## What you should do
What lines of the data hold the string "This"? Copy them all.
*** Record set Section Begins ***
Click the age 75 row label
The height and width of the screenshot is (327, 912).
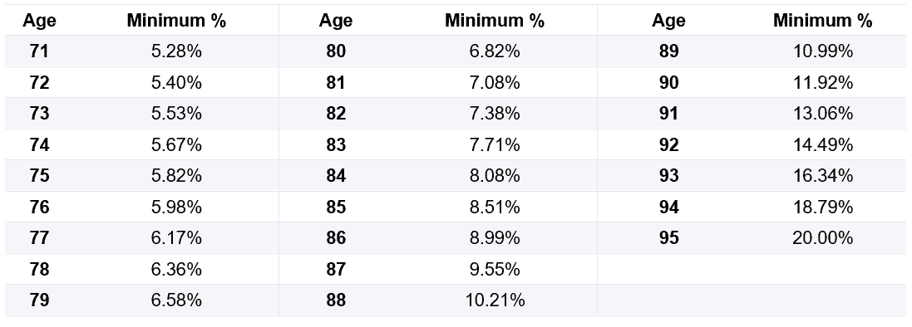click(x=39, y=176)
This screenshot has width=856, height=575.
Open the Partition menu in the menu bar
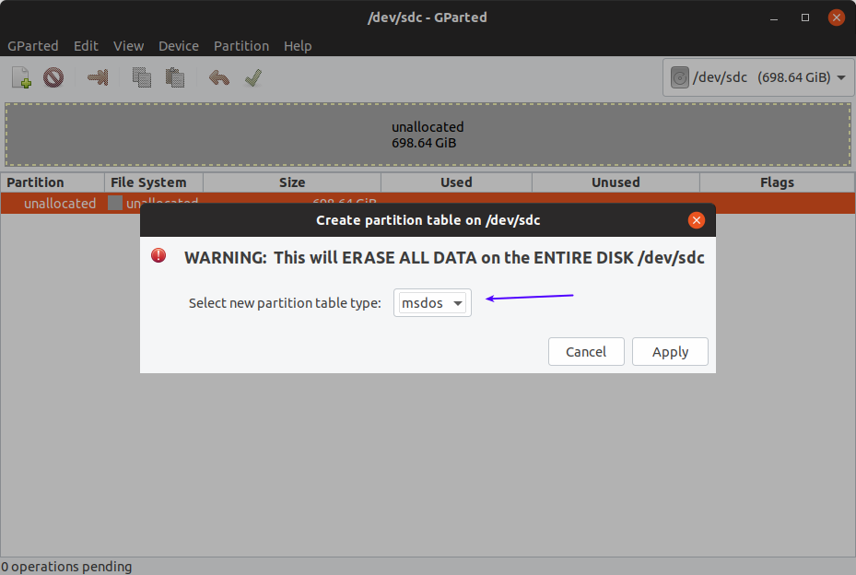point(241,45)
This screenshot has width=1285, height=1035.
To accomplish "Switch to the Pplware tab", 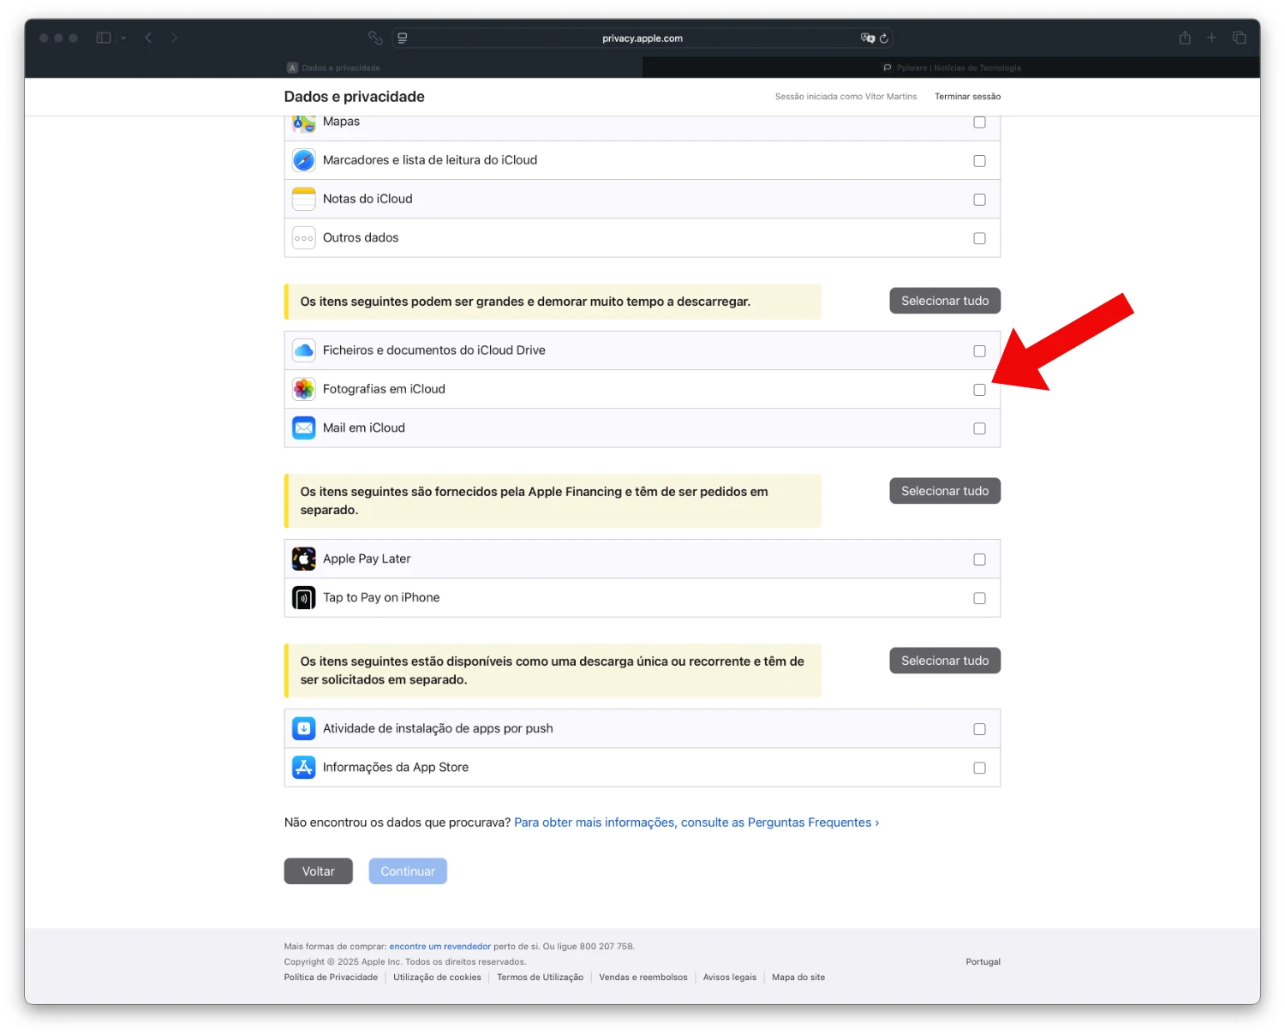I will [x=951, y=68].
*** Record set Section Ends ***
## Exercise response
This screenshot has width=856, height=575.
This screenshot has width=1285, height=1035.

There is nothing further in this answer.